Any suggestion that people in NSW can live with the Delta variant has been widely rejected, with Australian Medical Association President Dr Omar Khorshid saying the virus must be eliminated from the community before it can open up again, “otherwise we will see disaster”.
Sydney is grappling with a highly-contagious strain of COVID-19 that saw 38 new local cases of the virus on Thursday, its highest daily caseload of 2021.
Around 10 per cent of cases in the current outbreak have been hospitalised, with 11 people currently in intensive care, three of whom are ventilated.
“There’s no such thing as living with Delta, that is really clear,” Dr Khorshid told reporters on Thursday.
Full vaccination is “the only way out”, he said, adding that was not likely to happen until the end of the year.
Prime Minister Scott Morrison on Thursday pledged an additional 300,000 vaccine doses for NSW, in particular residents in southwest Sydney most affected by the current outbreak.
The doses, which will be a mixture of both Pfizer and AstraZeneca jabs, will not come at the expense of other territories, he said.
Dr Khorshid and Mr Morrison both said on Thursday it was not helpful to keep comparing vaccine levels in Australia to those in the US and the UK, where rates are hovering around 65 per cent.
The AMA president said we should look at countries with lower vaccination levels as examples of where Australia could be heading if it doesn’t contain its outbreak.
“We need to look at India or Indonesia to see what the reality will be in Australia if we let this virus rip through the community,” he said.
The prime minister said he’s aware Australia is falling short of other wealthy countries in terms of its vaccine rollout but said it is “catching up” and every Australian wanting a vaccine will be able to access one by the end of the year.
“We will rocket up those charts in the months ahead,” he told the media in Sydney.
“But Australia still has one of the lowest death rates of COVID. We won the first battle against COVID. Overseas, they lost that battle.”
Mr Morrison said it was impossible for Australia to have reached the required level of vaccines that would have enabled Sydney to prevent the current lockdown.
“At no stage, at any time, in the past 12 months, has there been any suggestion we would reach the same level of vaccination as in the UK,” he said.
“The suggestion that somehow there was a vaccination rate that would have somehow put us in a different situation than we are right now is simply not true.
“Right now we are catching up.”
Health Minister Greg Hunt has said Australia will receive 2.8 million Pfizer doses in July, 400,000 more than initially expected.

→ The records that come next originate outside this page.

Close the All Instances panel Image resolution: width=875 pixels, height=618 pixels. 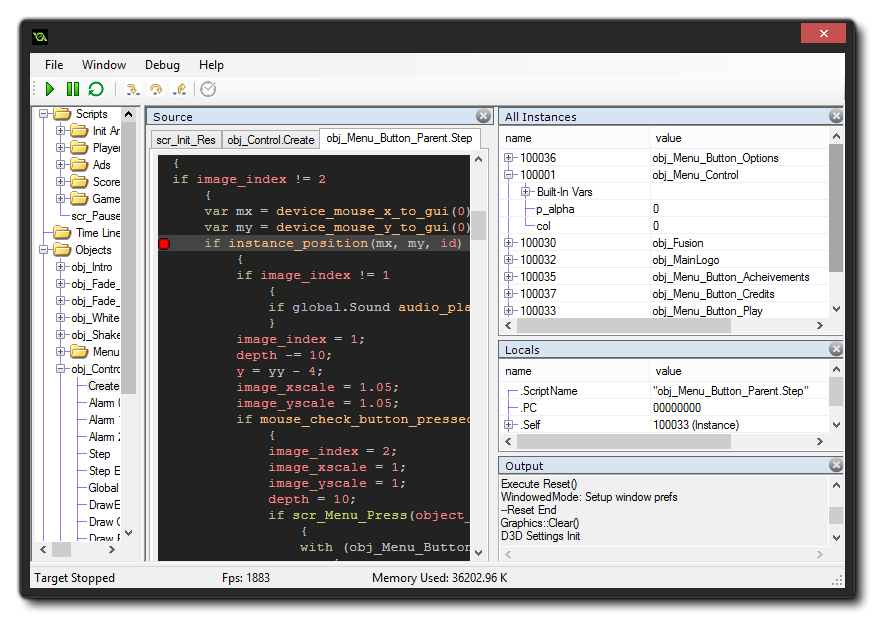[x=835, y=117]
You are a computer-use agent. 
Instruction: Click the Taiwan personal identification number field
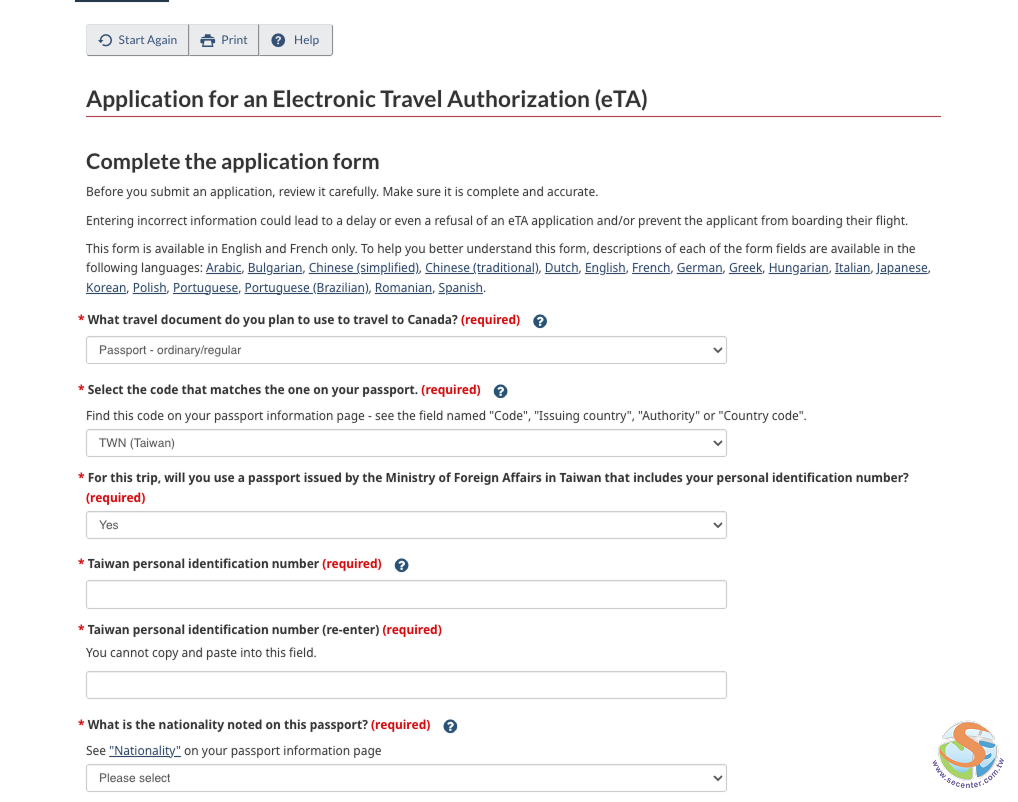click(406, 595)
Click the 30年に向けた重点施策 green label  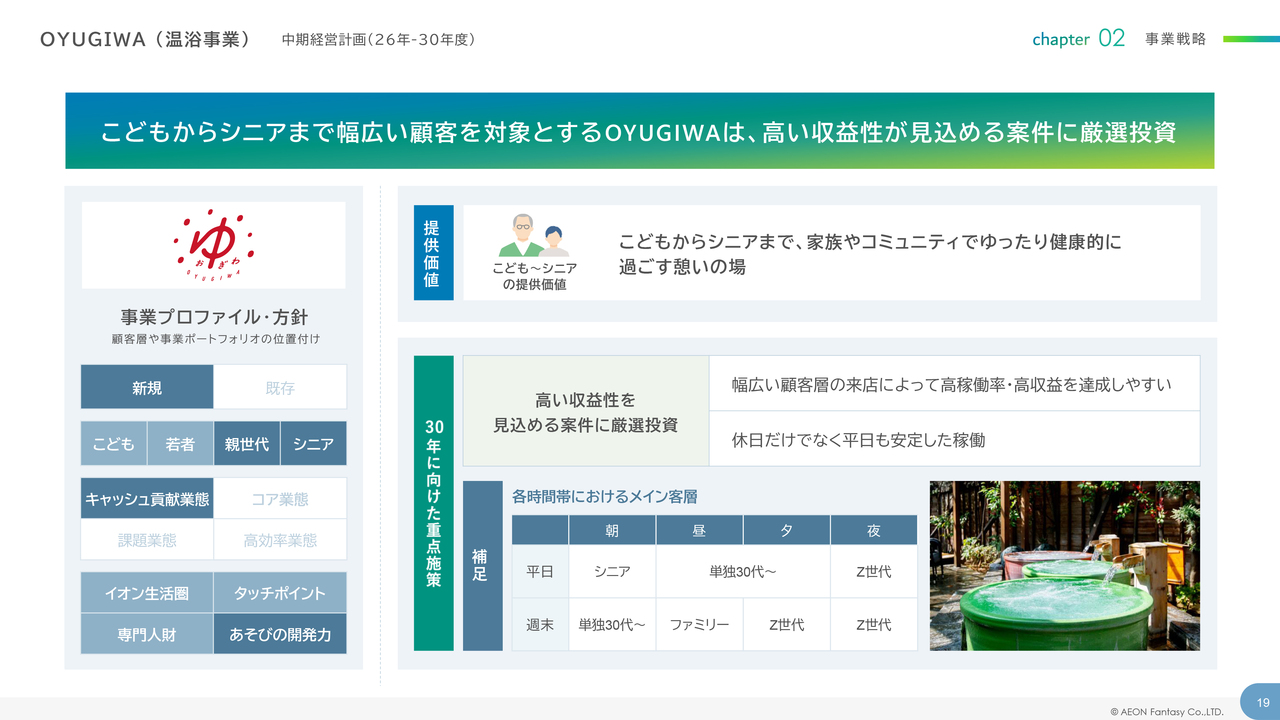coord(433,503)
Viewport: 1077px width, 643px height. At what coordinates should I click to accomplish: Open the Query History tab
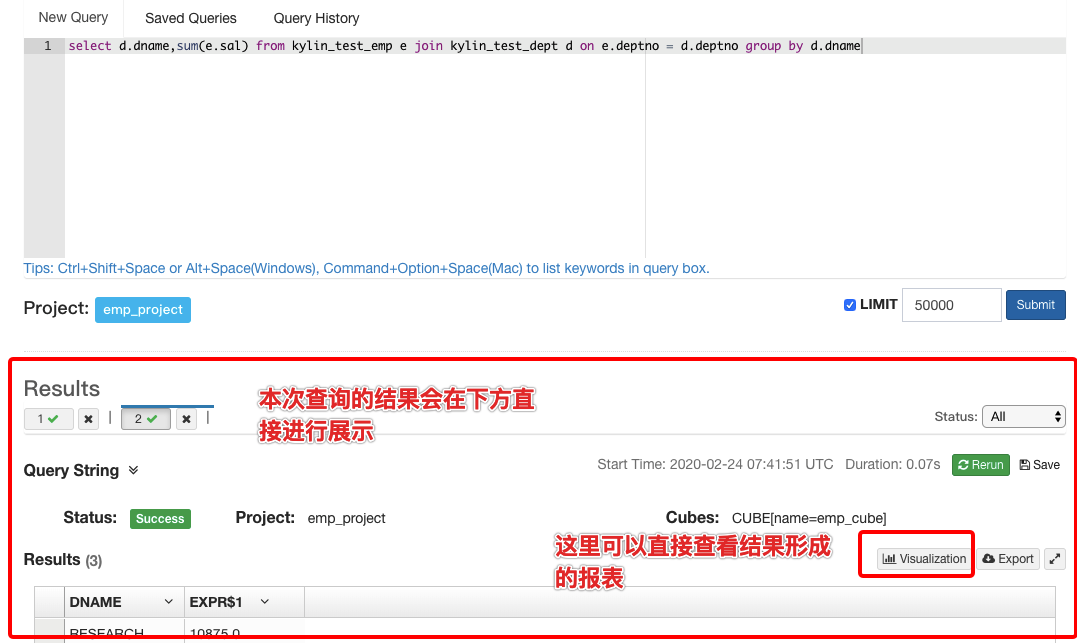[x=315, y=18]
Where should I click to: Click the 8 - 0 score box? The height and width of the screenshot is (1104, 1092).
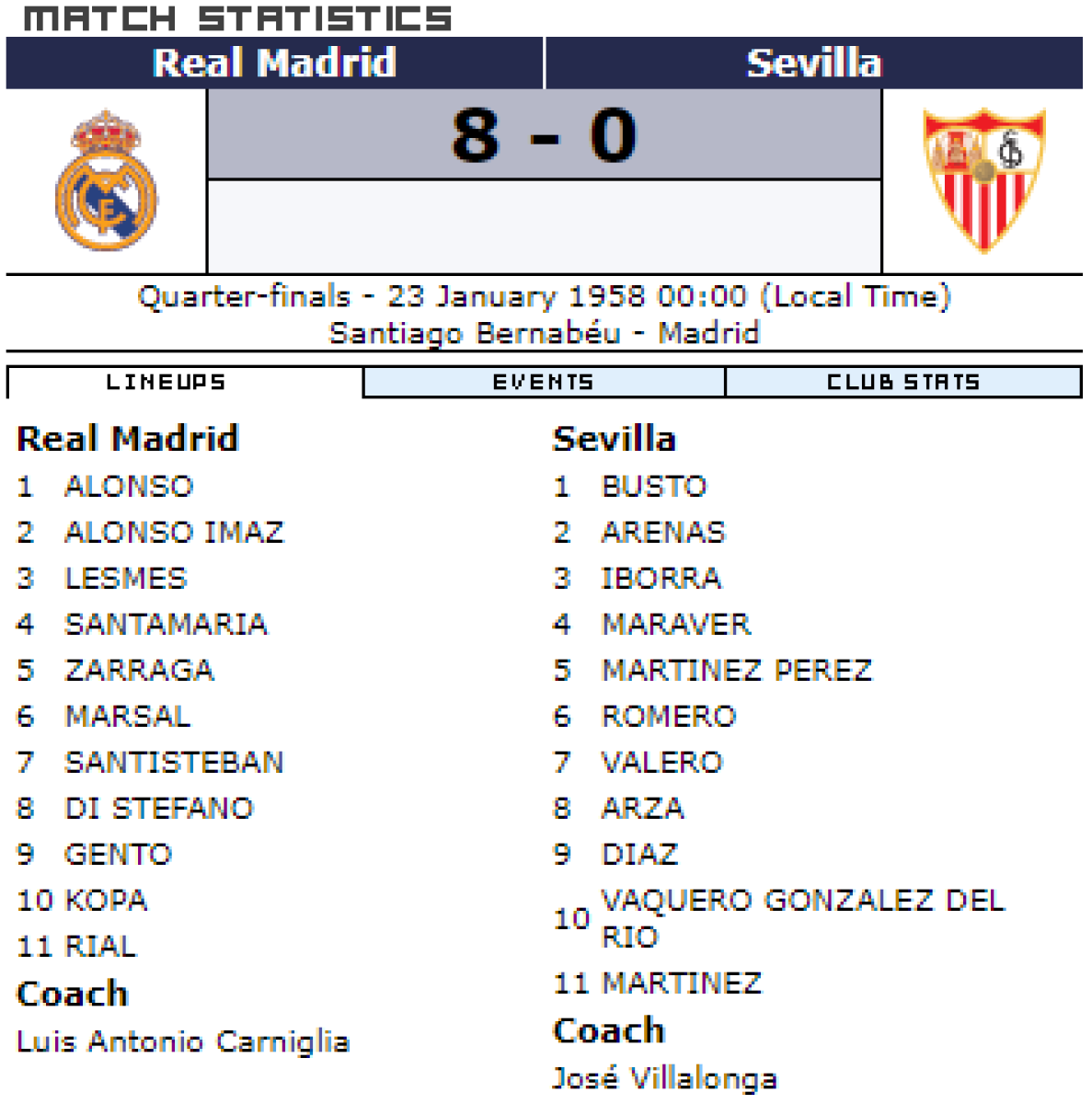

As supplies of the Pfizer vaccine increase and Moderna vaccines become available, Australians under 40 could be eligible for their jabs by October.

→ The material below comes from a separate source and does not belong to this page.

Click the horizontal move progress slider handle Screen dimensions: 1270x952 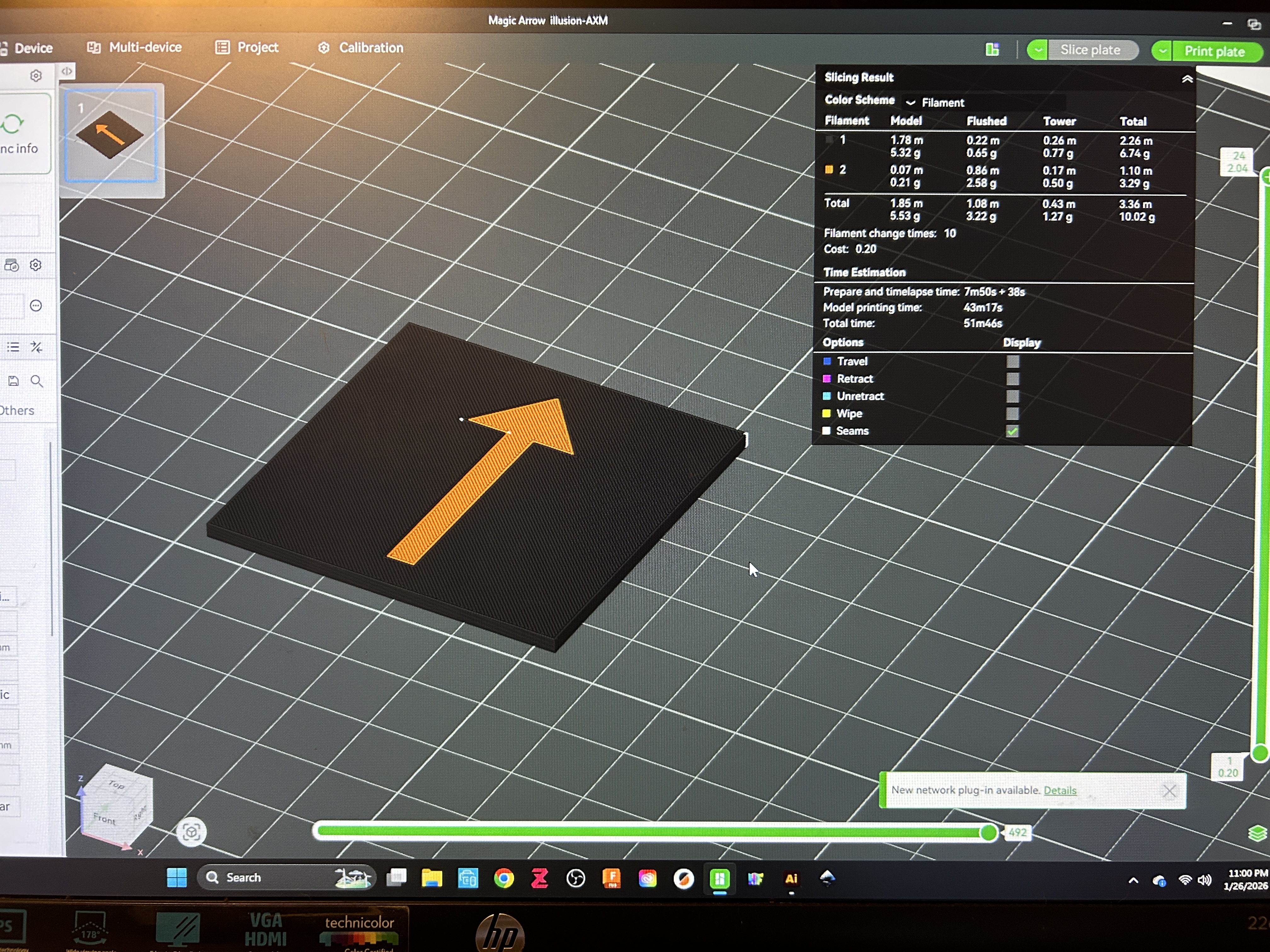[989, 832]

At a projected pace of more than one million jabs per day, Mr Morrison says the country is on track to vaccinate every Australian who wants a jab by the end of the year.
Meeting the Christmas target relies on adequate supplies and ongoing motivation – even when the current outbreak in NSW is controlled.

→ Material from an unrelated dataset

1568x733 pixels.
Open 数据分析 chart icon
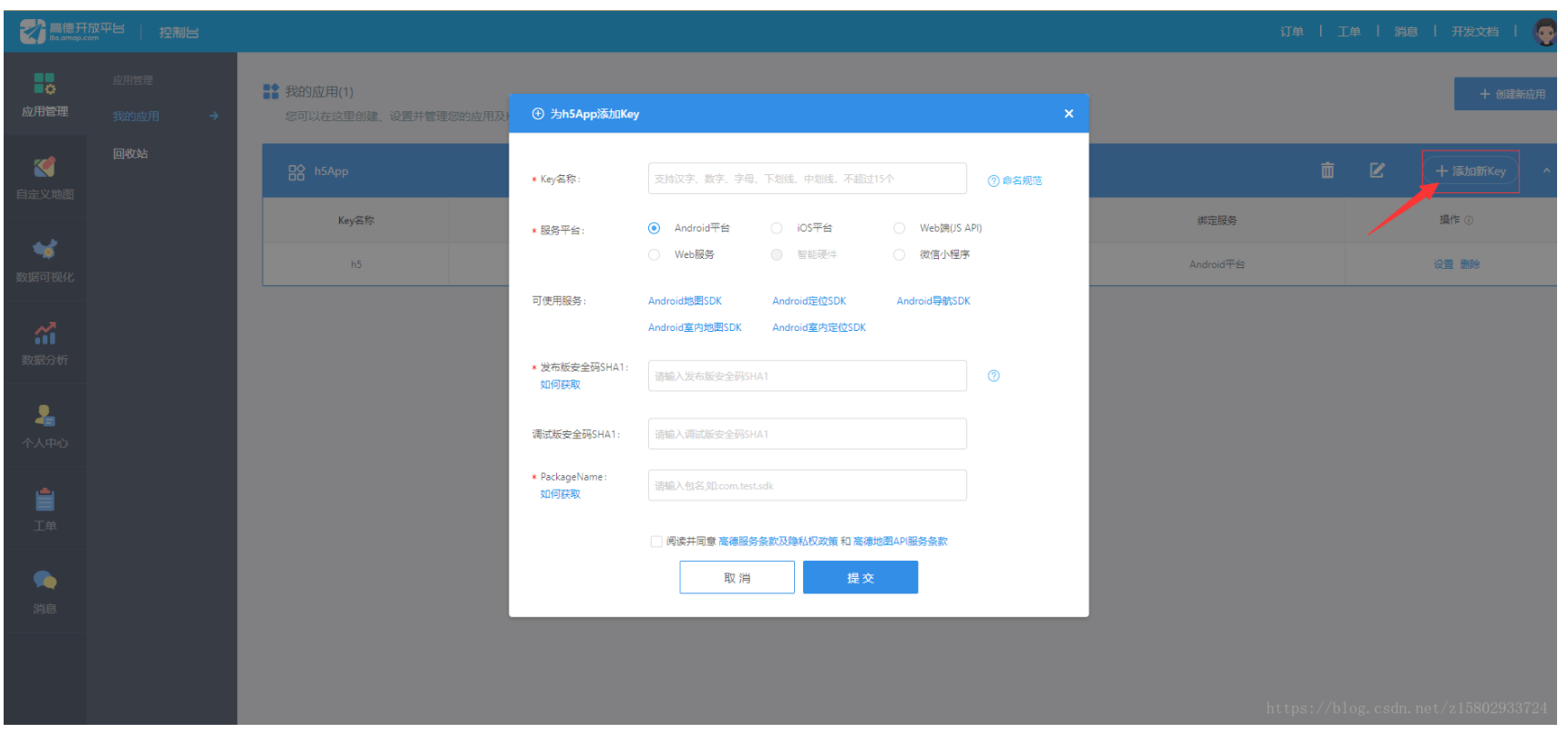click(x=45, y=334)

Australia has given more than 8.7 million doses in total, with just over 982,000 of those doses administered in NSW.
This figure compares to more than 1.2 million jabs given in Victoria, nearly 659,000 in Queensland, more than 340,000 in Western Australia and nearly 262,000 in South Australia.
NSW Premier Gladys Berejiklian told reporters on Thursday that NSW will be unable to live with the Delta variant until a significant proportion of the state’s residents are vaccinated.
“There isn’t anywhere on the planet that has managed to live with this variant without having a proportion of the population vaccinated,” she said.
The premier has been pushing for 10 million jabs, which amounts to 80 per cent of the adult population or 62 per cent of the NSW population.
After this time, “we can get back to normal”, she said.
“NSW wants to engage with the rest of the world, NSW wants to go back to normal life,” Ms Berejiklian said.
“But that depends on really getting our population, a substantial proportion of our population, vaccinated so we can make sure that the hospitalisation rate and regrettably, in future times, the mortality rate is not beyond what the community expects.”